Recordem-se, no entanto, duas contingências com que confrontavam os réus nesta matéria:
1) o advogado de defesa era escolhido pela própria Inquisição e, em consequência, era mais um denunciante dos indefesos réus;
2) o confisco dos bens dos réus era uma fonte de rendimento fundamental para aquele tribunal, pelo que importaria menos que as penas aplicadas fossem muito violentas, do que a apropriação de bens.
SENTENÇAS | |||||
SENTENÇAS | H | M | AJ | OA | TOTAIS |
Absolvição | 1 | – | – | 1 | 1 |
Admoestação | 1 | 1 | 1 | 1 | 2 |
Cárcere e Hábito | 14 | 26 | 40 | – | 40 | Degredo | 9 | – | 3 | 6 | 9 |
Falecimentos no cárcere | 6 | – | 6 | – | 6 |
Falecimentos no hospital | 1 | – | – | 1 | 1 |
Penitências espirituais | 4 | 3 | 7 | – | 7 |
Perdão Geral | 1 | – | 1 | – | 1 |
Proibição de Ordens | 1 | – | – | 1 | 1 |
Reconciliados | – | 1 | 1 | – | 1 |
Relaxados | 1 | 1 | 2 | – | 2 |
Residência Fixa | 1 | – | 1 | – | 1 |
Segredo | – | 2 | 1 | 1 | 2 |
Soltura | 17 | 15 | 25 | 7 | 32 |
Sentença Desconhecida | 19 | 19 | 29 | 9 | 38 |
No actual estado de investigação não estamos em condições de analisar as sentenças de cerca de um quarto dos processos (38). Para os restantes três quartos de processos, sabemos que há um elevado número (40) de condenações ao cárcere e hábito, as mais das vezes perpétuo, seguido de perto pela sentença de soltura (32). Libertar muitos réus sem condenação a uma pena grave, que poderia ser a de simbólicas penitências espirituais, não se configura muito relevante, porque, entretanto, os seus bens haviam sido confiscados no momento da prisão e, por norma, já não seriam devolvidos, independentemente da sentença proferida.
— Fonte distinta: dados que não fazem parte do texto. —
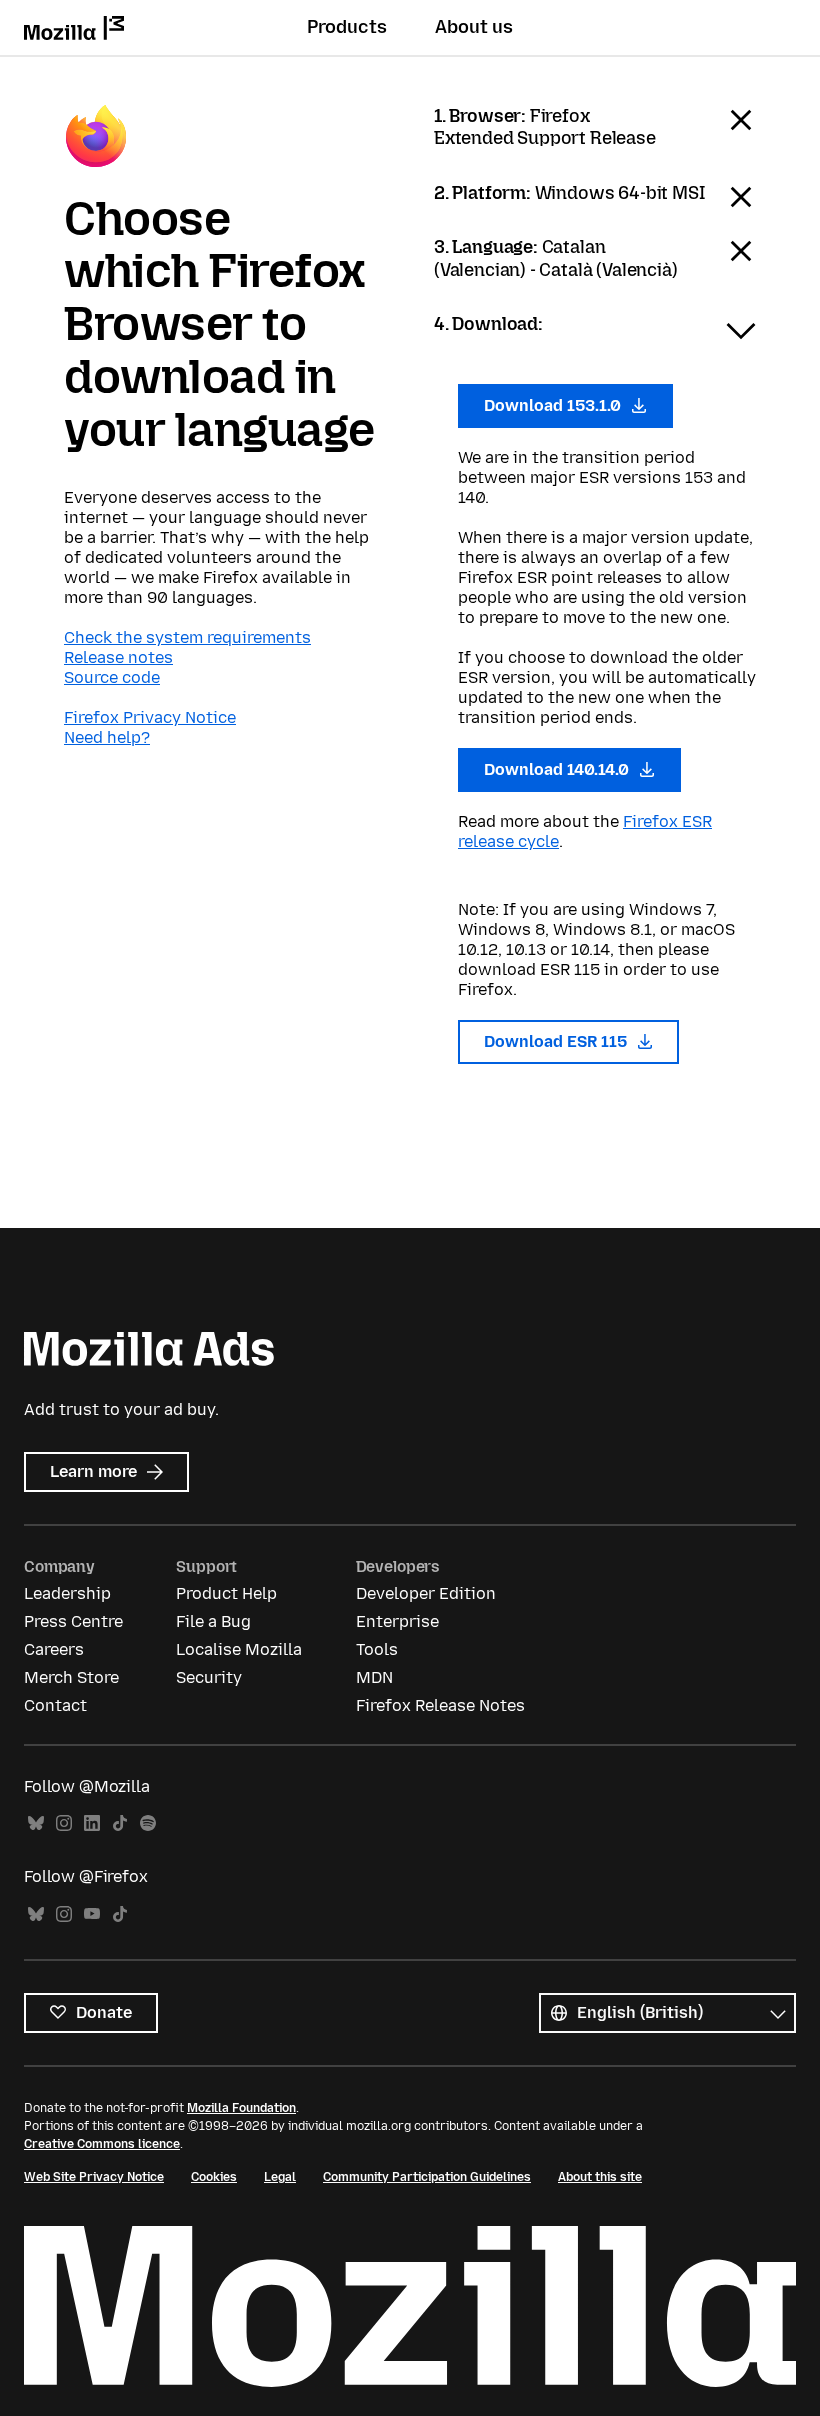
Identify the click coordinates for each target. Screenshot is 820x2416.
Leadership (67, 1593)
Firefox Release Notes (440, 1705)
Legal (280, 2177)
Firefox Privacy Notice (150, 717)
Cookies (214, 2177)
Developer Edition (426, 1593)
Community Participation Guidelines (427, 2177)
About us (474, 27)
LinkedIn (92, 1823)
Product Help (226, 1593)
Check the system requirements (187, 637)
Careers (54, 1649)
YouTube (92, 1914)
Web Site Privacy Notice (94, 2177)
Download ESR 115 (557, 1041)
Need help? (107, 737)
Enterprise (397, 1621)
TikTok (120, 1823)
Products (347, 27)
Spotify (148, 1823)
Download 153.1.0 (554, 405)
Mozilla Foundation (241, 2108)
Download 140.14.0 (558, 769)
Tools (377, 1649)
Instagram (64, 1823)
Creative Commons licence (102, 2144)
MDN (374, 1677)
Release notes (118, 657)
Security (209, 1677)
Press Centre (73, 1621)
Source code (112, 677)
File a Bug (213, 1621)
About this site (600, 2177)
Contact (55, 1705)
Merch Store (71, 1677)
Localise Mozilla (239, 1649)
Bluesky (36, 1823)
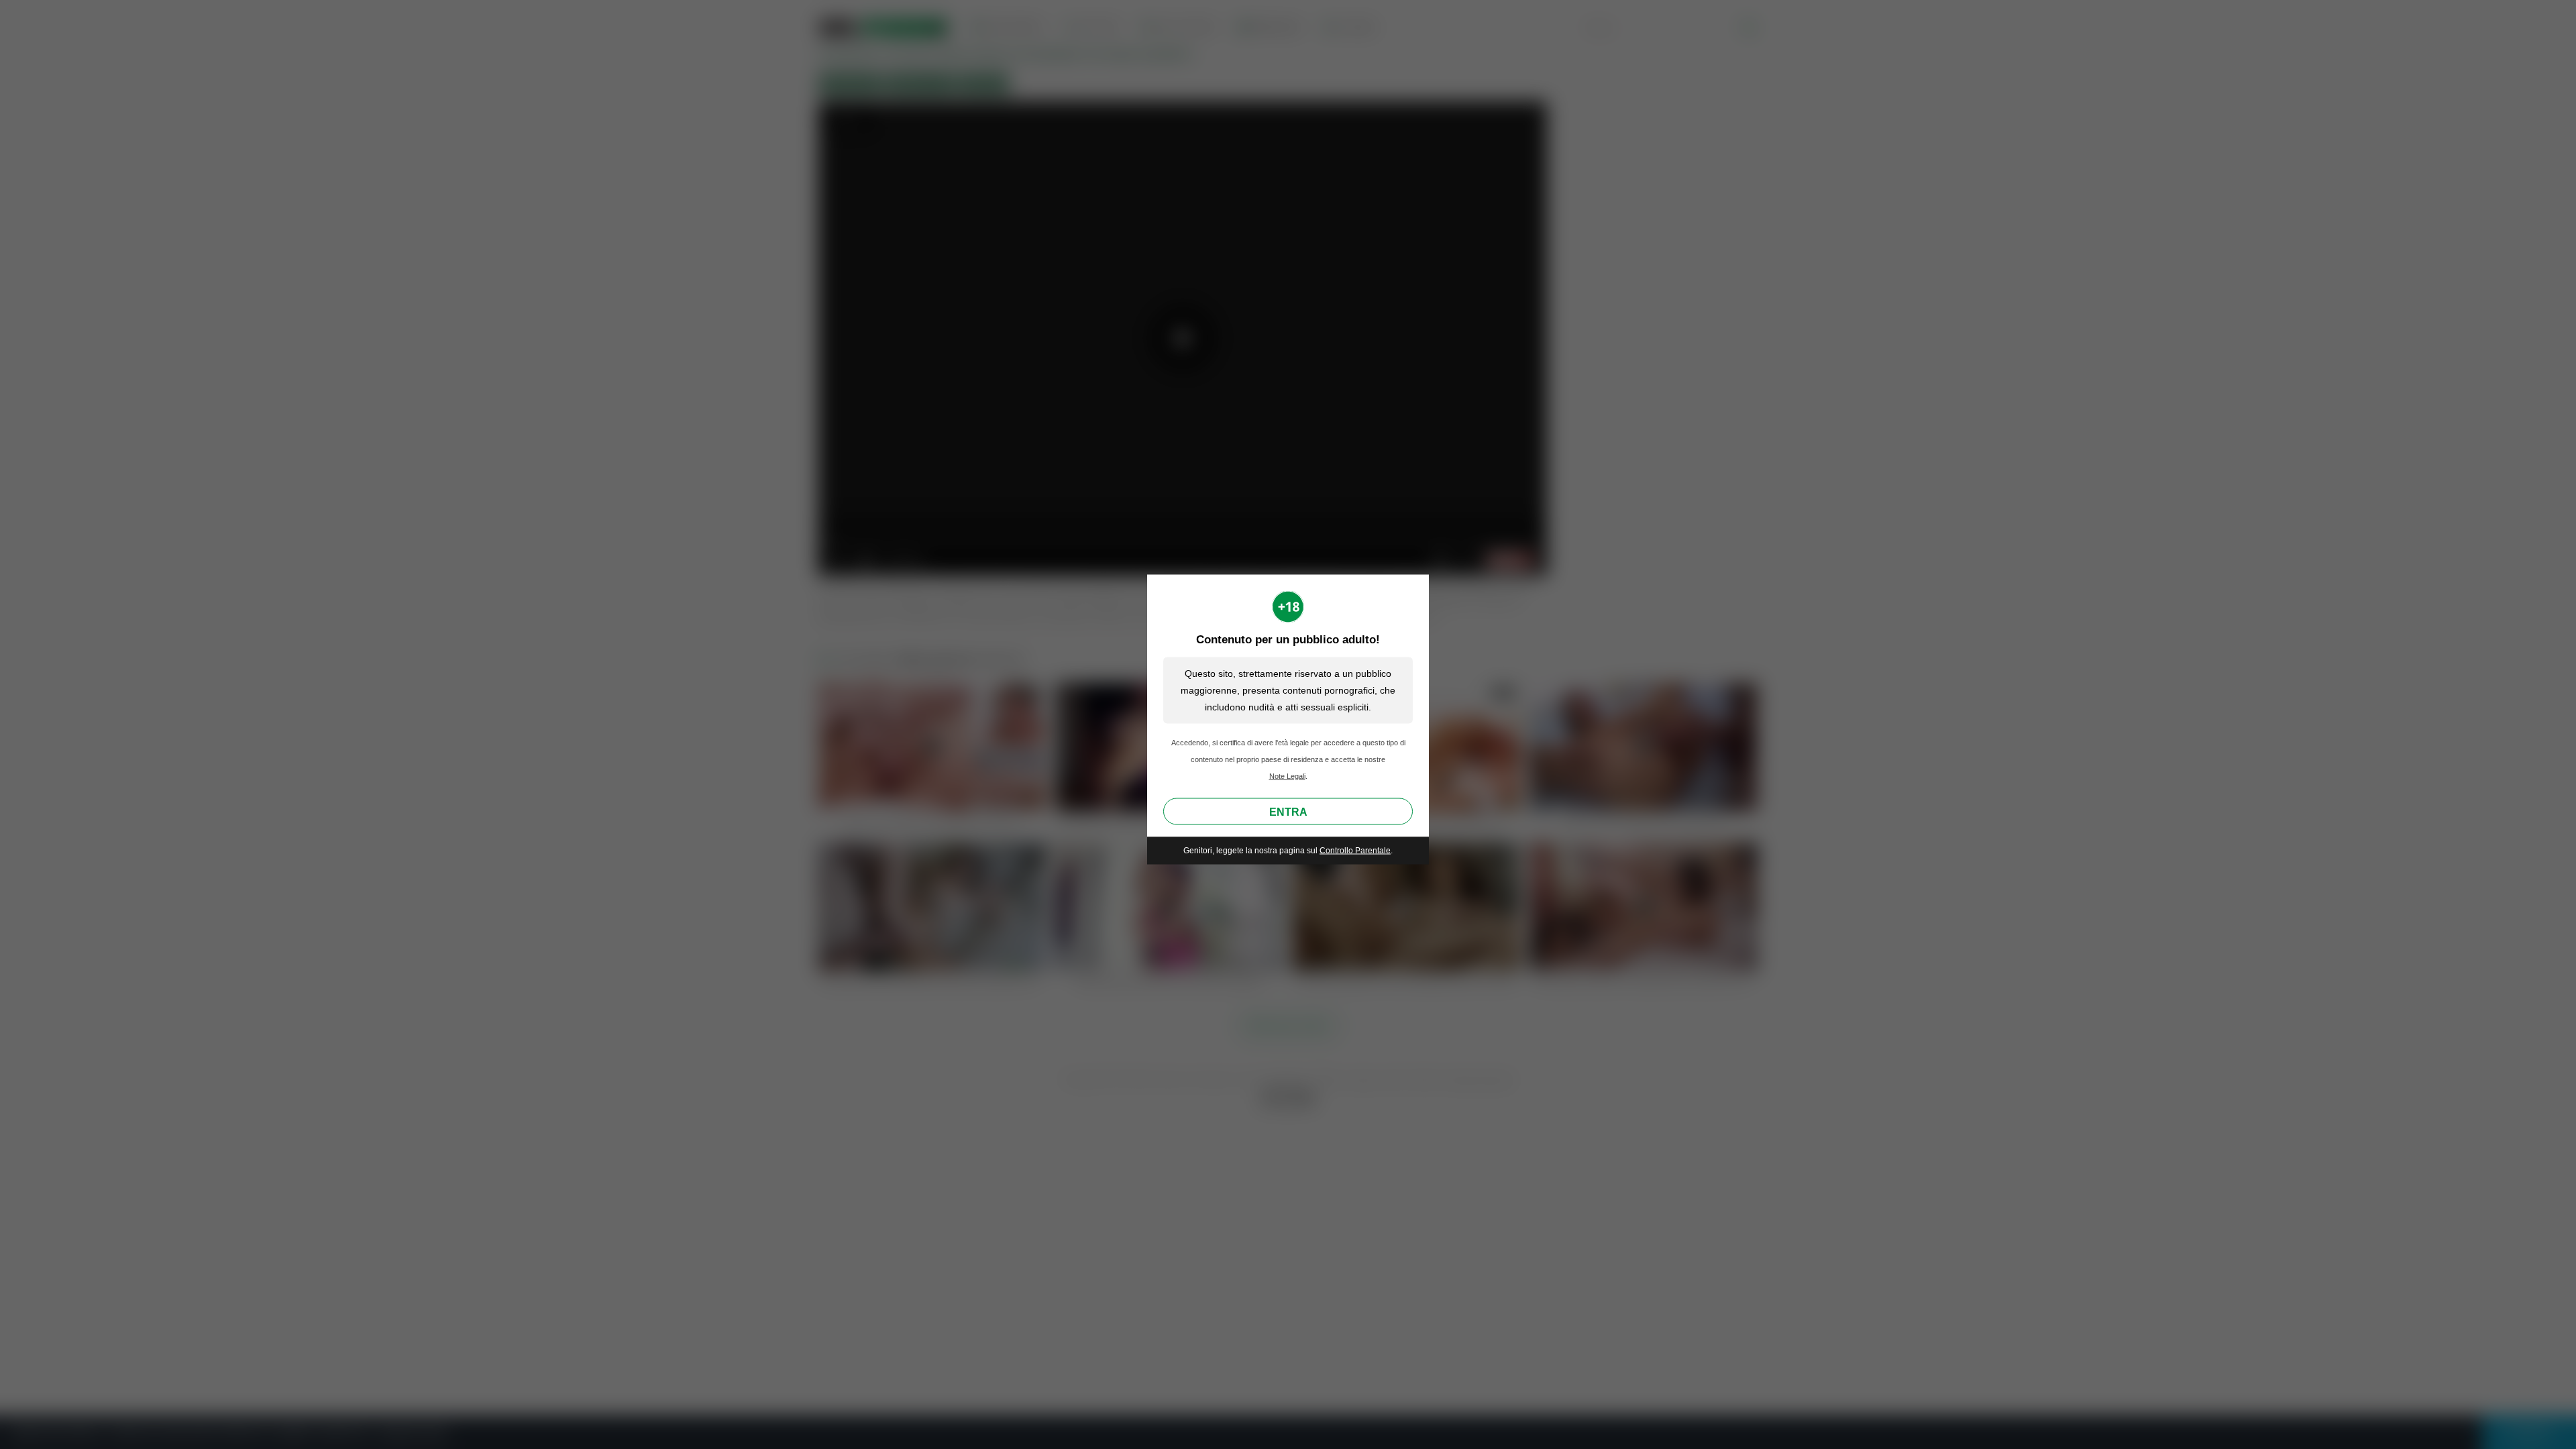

Mesmo assim, ainda se verifica um número significativo de degredados, as mais das vezes para as inóspitas condições das colónias. Também se registaram 7 falecimentos (6 no cárcere e 1 no hospital) no decorrer dos processos. Isto deve-se, seguramente, às violentíssimas torturas de a que os presos eram sujeitos. Sabe-se que, durante a tortura, havia um médico a observar os réus, não para os proteger da violência e os tratar, mas para que não morressem em plena tortura, mas para que pudessem continuar a ser torturados.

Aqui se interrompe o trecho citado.